Extrait du document:
Le Caire : rendez-vous au Riche

Le rendez-vous m’a été fixé par l’un de mes ex-professeurs de l’école de journalisme, que j’avais recontacté dans ma recherche d’emploi, en 2011. Je ne connaissais pas le lieu et je n’ai pas osé lui demander où il se trouvait, tant son ton au téléphone semblait pressé et clair. Il n’avait apparemment aucun doute que je connaissais l’endroit. En arrivant au Caire en 2008 pour travailler dans la presse, venant de mon Alexandrie natale, le centre-ville représentait une attraction comme pour tous les provinciaux «montés» à la capitale, notamment les intellectuels. Mais je n’étais pas aussi séduite à cause du rythme de vie quotidien. Je devais aller au travail et rentrer à des horaires stricts, me laissant peu de temps pour me promener ailleurs que dans le quartier populaire de Chobra que j’habitais.

Données sur les éléments et l'emplacement du texte:
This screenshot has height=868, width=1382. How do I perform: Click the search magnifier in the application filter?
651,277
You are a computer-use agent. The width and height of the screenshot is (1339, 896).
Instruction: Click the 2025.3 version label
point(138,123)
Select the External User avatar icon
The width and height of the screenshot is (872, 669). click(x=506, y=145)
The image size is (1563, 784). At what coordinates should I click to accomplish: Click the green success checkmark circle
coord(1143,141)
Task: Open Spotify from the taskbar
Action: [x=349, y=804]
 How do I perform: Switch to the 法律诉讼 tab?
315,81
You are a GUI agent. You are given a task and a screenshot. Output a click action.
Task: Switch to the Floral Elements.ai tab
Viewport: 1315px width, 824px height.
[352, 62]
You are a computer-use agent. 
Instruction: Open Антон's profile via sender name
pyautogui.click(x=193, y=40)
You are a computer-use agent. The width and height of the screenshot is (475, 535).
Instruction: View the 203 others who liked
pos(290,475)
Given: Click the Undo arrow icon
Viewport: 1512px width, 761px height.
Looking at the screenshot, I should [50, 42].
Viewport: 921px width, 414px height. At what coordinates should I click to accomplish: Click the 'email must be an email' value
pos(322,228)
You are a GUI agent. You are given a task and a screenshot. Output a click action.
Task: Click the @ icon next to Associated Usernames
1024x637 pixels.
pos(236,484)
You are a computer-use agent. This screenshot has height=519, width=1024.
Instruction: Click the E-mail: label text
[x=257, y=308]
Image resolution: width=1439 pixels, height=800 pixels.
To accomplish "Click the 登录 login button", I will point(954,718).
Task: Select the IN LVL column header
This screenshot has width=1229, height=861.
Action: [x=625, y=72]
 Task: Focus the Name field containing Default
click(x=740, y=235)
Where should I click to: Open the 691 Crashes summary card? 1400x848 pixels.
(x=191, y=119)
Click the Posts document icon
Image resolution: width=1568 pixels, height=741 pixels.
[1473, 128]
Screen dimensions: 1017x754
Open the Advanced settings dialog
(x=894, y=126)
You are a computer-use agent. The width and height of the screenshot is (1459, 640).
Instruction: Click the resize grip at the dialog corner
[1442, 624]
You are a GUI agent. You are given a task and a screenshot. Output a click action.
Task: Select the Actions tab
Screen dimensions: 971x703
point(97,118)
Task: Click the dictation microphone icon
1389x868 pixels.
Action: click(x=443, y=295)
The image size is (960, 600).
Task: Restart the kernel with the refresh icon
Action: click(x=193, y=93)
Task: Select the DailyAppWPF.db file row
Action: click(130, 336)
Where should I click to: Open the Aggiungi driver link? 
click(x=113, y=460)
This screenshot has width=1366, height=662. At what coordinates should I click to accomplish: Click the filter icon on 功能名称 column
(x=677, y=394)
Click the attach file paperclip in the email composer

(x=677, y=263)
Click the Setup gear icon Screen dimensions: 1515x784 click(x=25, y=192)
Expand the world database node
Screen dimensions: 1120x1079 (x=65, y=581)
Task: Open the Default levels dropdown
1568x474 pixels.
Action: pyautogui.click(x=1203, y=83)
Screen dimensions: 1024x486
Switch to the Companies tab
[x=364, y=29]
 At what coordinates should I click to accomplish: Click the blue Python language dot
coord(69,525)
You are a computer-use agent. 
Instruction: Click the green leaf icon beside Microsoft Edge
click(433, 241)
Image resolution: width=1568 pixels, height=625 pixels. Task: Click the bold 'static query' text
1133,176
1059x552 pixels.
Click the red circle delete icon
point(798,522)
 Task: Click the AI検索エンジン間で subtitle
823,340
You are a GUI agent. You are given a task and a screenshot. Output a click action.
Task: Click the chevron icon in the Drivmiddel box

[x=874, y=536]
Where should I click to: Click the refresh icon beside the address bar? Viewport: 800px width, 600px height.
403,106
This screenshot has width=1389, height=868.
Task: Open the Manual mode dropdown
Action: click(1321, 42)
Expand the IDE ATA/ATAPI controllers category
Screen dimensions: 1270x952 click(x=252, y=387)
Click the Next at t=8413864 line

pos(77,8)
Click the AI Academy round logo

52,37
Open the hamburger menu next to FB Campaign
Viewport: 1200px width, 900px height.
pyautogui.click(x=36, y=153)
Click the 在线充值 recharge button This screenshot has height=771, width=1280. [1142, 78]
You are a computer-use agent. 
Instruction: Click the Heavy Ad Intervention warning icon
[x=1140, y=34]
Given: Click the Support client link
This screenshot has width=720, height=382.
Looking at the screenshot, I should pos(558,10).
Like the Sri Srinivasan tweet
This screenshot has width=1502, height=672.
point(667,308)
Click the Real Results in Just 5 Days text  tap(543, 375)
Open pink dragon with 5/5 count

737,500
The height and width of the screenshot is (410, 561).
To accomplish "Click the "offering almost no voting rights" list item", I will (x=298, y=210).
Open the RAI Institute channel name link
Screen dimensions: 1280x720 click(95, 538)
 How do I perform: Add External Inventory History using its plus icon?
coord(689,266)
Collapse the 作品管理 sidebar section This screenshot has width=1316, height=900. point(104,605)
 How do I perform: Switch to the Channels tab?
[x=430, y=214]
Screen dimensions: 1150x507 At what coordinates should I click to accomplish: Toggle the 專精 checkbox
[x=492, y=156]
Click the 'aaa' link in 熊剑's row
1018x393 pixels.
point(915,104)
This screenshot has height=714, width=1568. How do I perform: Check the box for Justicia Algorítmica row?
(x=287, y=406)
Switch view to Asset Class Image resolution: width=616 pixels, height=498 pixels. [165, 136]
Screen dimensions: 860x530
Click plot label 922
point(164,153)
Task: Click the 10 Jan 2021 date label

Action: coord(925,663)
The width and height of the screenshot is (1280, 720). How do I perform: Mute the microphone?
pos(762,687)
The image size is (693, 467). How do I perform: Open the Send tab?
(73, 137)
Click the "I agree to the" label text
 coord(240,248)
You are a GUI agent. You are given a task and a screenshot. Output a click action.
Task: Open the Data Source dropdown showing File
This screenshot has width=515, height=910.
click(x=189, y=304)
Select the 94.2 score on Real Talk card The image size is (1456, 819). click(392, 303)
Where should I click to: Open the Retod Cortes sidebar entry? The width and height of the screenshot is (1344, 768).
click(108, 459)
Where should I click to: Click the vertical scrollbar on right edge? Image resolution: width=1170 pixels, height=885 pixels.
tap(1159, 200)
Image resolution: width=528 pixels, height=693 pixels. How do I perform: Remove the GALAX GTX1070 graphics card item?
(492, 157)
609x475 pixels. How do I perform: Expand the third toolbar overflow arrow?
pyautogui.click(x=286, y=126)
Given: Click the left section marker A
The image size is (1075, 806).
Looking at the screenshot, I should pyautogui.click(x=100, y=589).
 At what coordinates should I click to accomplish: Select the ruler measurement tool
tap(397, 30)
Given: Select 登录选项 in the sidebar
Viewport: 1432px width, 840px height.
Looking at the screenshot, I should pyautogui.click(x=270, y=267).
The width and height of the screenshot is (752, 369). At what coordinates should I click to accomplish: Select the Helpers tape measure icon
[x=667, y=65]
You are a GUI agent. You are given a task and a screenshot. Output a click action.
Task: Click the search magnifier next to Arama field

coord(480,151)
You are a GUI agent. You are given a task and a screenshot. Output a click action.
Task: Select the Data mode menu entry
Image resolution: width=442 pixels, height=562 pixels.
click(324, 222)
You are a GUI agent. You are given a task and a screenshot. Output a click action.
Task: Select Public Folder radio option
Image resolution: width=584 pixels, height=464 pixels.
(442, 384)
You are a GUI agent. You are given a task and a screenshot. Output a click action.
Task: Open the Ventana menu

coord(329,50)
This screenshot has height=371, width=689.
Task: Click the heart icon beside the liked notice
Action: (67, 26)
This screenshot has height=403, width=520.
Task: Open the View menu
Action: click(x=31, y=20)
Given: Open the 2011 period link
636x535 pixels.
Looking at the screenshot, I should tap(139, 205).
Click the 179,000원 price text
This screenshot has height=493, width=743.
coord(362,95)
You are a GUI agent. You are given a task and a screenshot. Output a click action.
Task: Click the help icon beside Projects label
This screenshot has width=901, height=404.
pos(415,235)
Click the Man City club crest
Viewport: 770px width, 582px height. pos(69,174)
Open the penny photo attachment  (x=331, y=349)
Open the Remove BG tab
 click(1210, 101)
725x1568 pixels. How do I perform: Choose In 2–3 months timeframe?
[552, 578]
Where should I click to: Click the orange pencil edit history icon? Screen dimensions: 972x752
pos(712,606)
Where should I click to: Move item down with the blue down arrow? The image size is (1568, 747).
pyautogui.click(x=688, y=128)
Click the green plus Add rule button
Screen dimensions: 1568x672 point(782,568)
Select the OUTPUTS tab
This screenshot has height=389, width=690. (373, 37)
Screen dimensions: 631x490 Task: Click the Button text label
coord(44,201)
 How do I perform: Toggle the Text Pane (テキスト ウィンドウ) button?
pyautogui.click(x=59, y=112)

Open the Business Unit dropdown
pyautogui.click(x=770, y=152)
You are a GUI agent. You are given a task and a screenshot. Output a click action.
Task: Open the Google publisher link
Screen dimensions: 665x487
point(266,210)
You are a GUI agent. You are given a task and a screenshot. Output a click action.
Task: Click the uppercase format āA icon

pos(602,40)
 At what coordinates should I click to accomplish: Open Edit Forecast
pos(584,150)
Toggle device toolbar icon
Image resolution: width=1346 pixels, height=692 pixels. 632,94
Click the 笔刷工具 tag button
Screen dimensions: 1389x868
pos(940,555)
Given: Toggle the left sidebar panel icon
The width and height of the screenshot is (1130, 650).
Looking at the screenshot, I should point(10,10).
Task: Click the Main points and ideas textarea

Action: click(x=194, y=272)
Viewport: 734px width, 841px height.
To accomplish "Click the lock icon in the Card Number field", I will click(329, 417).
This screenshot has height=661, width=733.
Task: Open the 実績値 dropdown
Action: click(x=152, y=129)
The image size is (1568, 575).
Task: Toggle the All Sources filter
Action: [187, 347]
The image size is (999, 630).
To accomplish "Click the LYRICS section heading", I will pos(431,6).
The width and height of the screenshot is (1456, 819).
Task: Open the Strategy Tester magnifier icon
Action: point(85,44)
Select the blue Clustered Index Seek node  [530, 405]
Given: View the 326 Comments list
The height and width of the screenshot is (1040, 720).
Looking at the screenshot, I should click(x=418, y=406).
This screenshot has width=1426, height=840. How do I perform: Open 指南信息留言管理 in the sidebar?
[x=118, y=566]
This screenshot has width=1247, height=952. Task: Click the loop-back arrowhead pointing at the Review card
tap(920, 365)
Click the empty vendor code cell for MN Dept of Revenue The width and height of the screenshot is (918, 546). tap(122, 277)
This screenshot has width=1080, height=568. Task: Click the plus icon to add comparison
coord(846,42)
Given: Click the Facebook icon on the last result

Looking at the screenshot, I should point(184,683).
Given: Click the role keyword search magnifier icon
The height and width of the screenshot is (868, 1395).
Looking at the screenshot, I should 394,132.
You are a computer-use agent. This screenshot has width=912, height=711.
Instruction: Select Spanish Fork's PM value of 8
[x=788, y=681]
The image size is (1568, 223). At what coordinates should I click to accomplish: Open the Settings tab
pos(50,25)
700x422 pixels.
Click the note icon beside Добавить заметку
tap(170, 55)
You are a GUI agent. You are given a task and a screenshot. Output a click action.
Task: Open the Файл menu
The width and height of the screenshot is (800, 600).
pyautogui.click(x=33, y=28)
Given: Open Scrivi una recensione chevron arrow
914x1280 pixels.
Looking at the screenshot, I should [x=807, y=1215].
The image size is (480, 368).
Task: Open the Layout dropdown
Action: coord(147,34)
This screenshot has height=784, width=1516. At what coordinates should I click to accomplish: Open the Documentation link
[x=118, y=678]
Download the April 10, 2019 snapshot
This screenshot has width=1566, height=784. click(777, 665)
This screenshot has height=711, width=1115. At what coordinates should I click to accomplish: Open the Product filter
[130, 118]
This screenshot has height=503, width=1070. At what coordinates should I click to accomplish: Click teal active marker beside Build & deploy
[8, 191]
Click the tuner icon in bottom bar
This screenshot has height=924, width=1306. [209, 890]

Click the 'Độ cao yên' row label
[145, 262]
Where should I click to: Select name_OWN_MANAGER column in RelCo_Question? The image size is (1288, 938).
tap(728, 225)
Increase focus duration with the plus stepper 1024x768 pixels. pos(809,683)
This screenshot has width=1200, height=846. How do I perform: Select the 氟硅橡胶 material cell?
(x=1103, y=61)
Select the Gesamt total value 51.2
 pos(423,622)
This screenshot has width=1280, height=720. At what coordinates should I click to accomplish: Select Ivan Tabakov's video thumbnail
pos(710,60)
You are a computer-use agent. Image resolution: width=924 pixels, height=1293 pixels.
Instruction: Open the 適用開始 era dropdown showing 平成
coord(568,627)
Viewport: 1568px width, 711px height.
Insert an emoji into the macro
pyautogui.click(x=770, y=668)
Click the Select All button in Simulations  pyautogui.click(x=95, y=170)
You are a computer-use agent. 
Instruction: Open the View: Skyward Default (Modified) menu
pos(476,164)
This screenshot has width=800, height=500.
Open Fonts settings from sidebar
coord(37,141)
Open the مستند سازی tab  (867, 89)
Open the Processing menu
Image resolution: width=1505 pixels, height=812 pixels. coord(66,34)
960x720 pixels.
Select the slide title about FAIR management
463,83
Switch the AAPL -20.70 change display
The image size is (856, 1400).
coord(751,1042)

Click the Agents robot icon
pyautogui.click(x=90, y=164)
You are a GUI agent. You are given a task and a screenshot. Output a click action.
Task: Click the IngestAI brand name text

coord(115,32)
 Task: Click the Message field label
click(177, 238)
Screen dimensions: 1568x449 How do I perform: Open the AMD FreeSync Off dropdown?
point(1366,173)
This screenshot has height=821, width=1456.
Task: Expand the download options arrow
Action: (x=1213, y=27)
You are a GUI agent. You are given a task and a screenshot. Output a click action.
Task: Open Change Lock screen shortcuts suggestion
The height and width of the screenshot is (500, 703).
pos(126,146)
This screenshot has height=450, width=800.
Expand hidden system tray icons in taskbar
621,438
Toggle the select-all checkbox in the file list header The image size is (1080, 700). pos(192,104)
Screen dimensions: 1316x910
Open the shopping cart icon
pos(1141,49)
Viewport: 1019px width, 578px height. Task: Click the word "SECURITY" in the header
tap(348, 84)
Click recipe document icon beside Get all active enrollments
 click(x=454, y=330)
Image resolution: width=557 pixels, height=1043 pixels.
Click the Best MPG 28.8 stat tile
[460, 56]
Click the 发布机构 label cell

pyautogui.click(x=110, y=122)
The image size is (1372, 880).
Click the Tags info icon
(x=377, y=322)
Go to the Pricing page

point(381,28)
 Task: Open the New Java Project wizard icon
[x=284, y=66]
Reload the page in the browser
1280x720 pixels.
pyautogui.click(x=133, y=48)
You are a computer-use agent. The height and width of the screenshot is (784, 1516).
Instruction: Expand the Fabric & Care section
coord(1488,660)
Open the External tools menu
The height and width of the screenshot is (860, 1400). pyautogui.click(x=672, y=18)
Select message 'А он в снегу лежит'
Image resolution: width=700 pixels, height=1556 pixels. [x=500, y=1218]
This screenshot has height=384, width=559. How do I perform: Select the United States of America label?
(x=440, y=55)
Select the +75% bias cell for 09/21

Tâches à réaliser:
1. Recopiez le passage du récit sur le Caire en partant des mots « Le rendez-vous m’a » et en vous arrêtant après « Chobra que j’habitais. ».
2. Résumez en deux phrases le récit sur le Caire.

Réponses aux tâches:
1.
Le rendez-vous m’a été fixé par l’un de mes ex-professeurs de l’école de journalisme, que j’avais recontacté dans ma recherche d’emploi, en 2011. Je ne connaissais pas le lieu et je n’ai pas osé lui demander où il se trouvait, tant son ton au téléphone semblait pressé et clair. Il n’avait apparemment aucun doute que je connaissais l’endroit. En arrivant au Caire en 2008 pour travailler dans la presse, venant de mon Alexandrie natale, le centre-ville représentait une attraction comme pour tous les provinciaux «montés» à la capitale, notamment les intellectuels. Mais je n’étais pas aussi séduite à cause du rythme de vie quotidien. Je devais aller au travail et rentrer à des horaires stricts, me laissant peu de temps pour me promener ailleurs que dans le quartier populaire de Chobra que j’habitais.

2. Le rendez-vous au Riche a été fixé en 2011 par un ancien professeur de l'école de journalisme, recontacté pendant une recherche d'emploi, sans que la personne qui raconte ose lui demander où se trouvait ce lieu qu'elle ne connaissait pas. Le récit rappelle aussi l'arrivée au Caire en 2008 depuis Alexandrie pour travailler dans la presse, et des horaires stricts qui laissaient peu de temps pour se promener ailleurs que dans le quartier populaire de Chobra.